Growth over comfort

Some of you may have heard already, but if not… I have accepted a new job in a broadcast journalism setting.  

This is going to be a big change not only for me, but for my family (work and personal). 

I have been working in this field for almost 10 years off and on. I began in print media to digital and now to live reporting. There have been adjustments made over the years with many more to come as the way of the world and the way people prefer to get their news changes.  

Over the last year and up until tomorrow, I have worked up to four jobs – part-time at a local church, and for Bienville, Claiborne and Webster Parish journals. I meet myself coming and going most of the time. It is not hard to imagine how busy and stressful my life is some days. All this on top of being a wife and mother to three young kids.  

But even with the responsibility and crazy schedule, giving those things up for this ONE job was not an easy decision.

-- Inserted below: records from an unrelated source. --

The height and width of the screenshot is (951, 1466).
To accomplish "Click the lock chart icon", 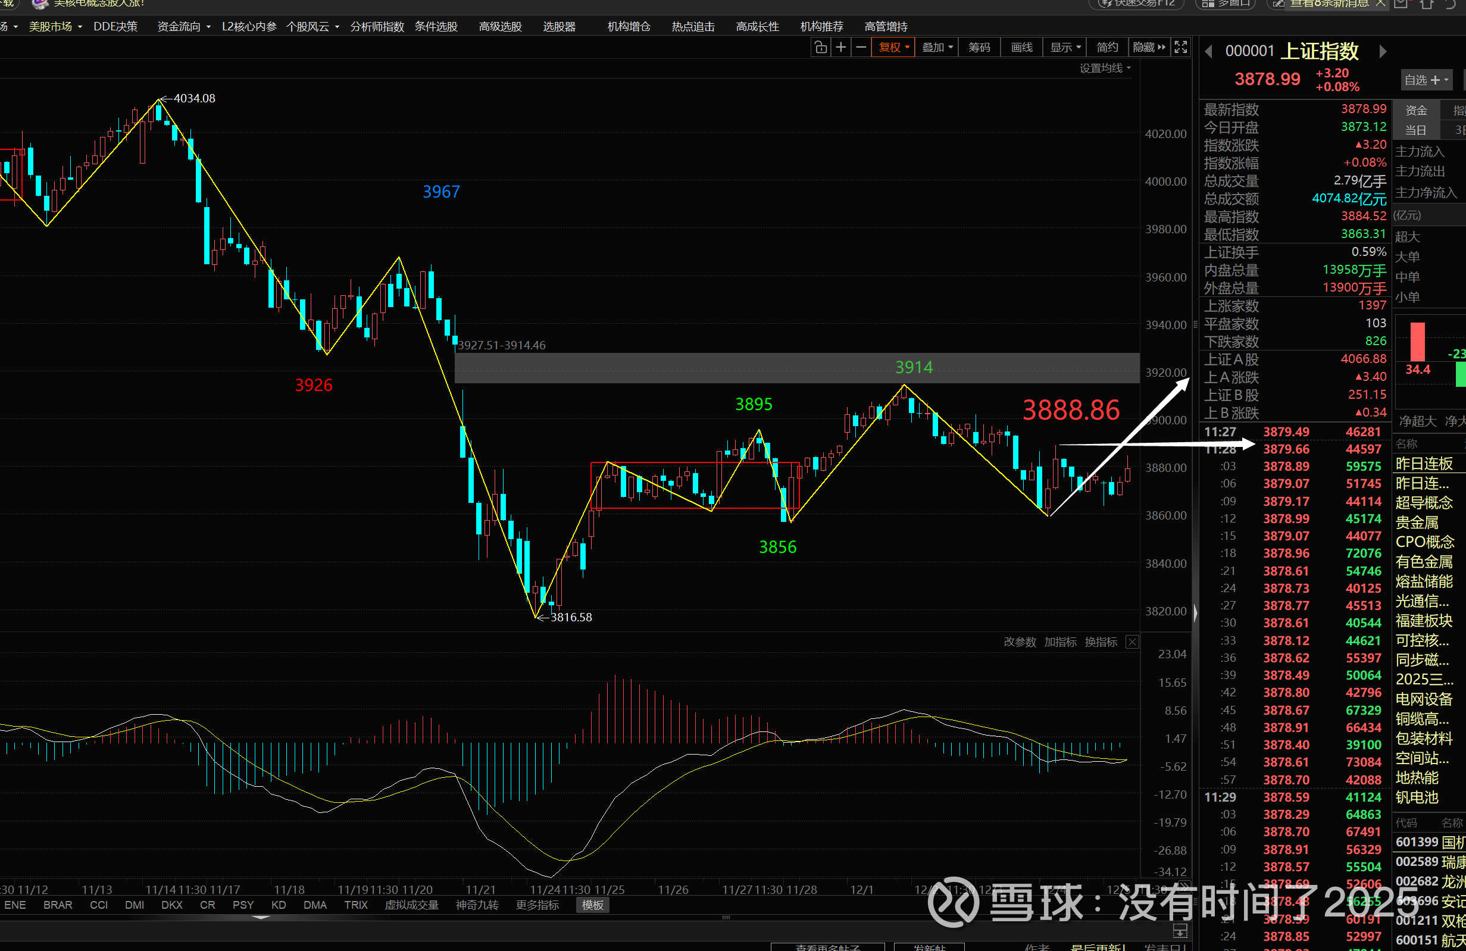I will pos(820,47).
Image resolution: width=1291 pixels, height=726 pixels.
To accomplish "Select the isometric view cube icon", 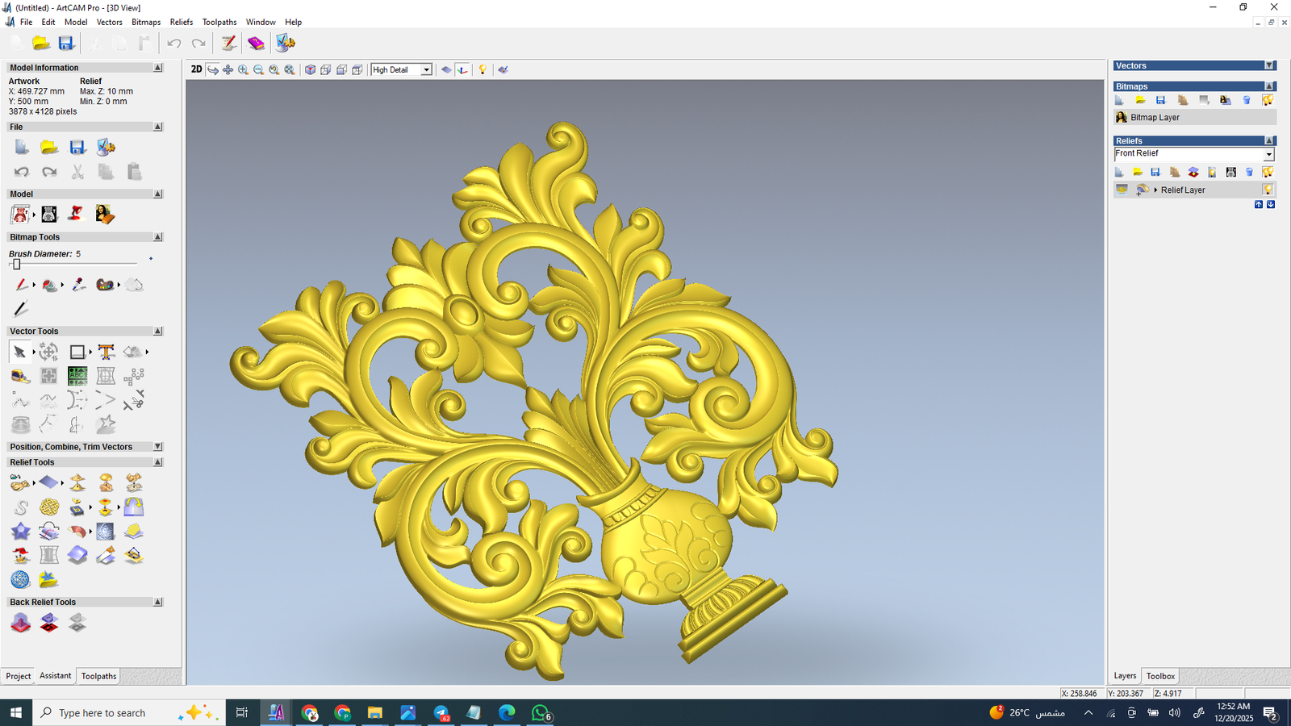I will 310,70.
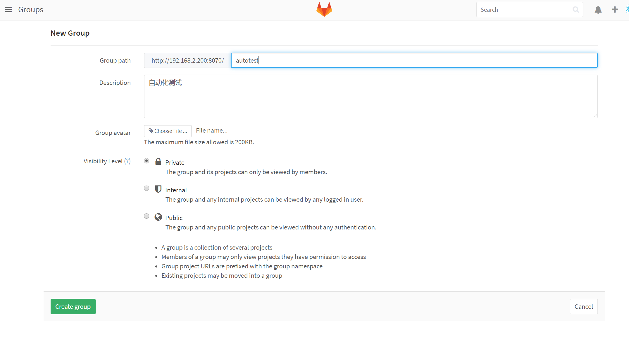Click the GitLab logo
This screenshot has height=343, width=629.
324,9
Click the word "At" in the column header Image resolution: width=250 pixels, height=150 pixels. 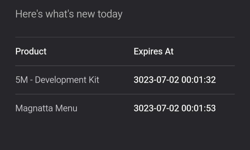169,51
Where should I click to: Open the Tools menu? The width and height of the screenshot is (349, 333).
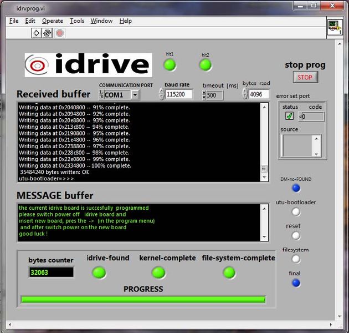coord(77,21)
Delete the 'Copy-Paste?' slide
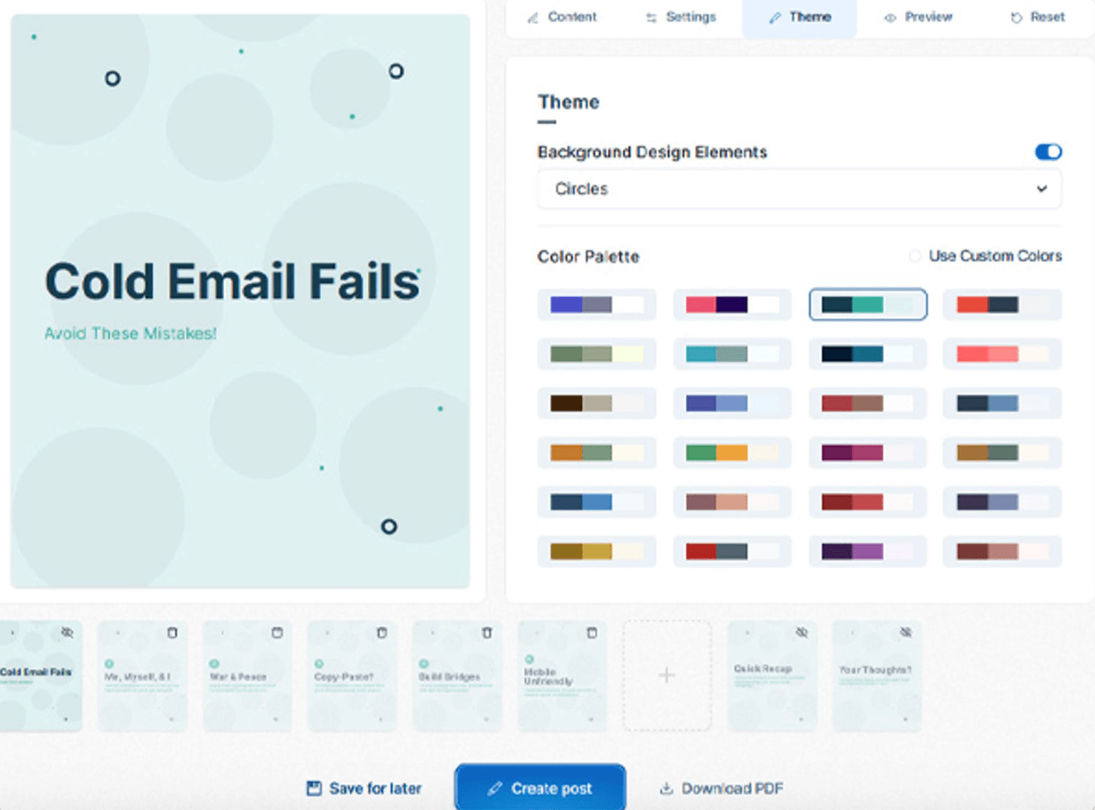Screen dimensions: 1095x810 tap(382, 633)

I have enjoyed being my own boss, making sure I am available to my kids and all their extracurricular activities around the clock and having the power to say “yes” or “no” in any given situation.  

Even though this new job will require sacrifices, I truly believe that it will provide more opportunities to grow.

With that being said, I believe this may be my last column – at least for now. 

I have enjoyed sharing my life with you all – the ups, downs, ins and outs of motherhood and life in general. I have had the chance and platform to share some of the best and worst with you – an outlet I probably needed more than I realized at the time.  

This column has helped me to heal, laugh, reminisce and appreciate my motherhood journey and all that it encompasses.  

I hope I can continue to share all the silly things my girls say and do with you in some way or another over the upcoming days, weeks and years. I have always wanted to write a book, and this may make a good one.  

It’s a “Best Seller” in my eyes at least.  

If anything, I will just have three copies printed for the girls so that they can read it when they are a little older and share it with their kids, too.  

At the very least maybe they will look back as they are in the early days of their own parenthood journey and say, “Dang, now I understand why my mother was always on the brink of a mental breakdown.” 

But what can I say?  

If it’s not one thing, it’s a mother.

Paige Nash is a wife, mom and journalist, who is leaving us for ONE (work) job. We at the journals wish her the best of luck and hope that she knows she always has a home here.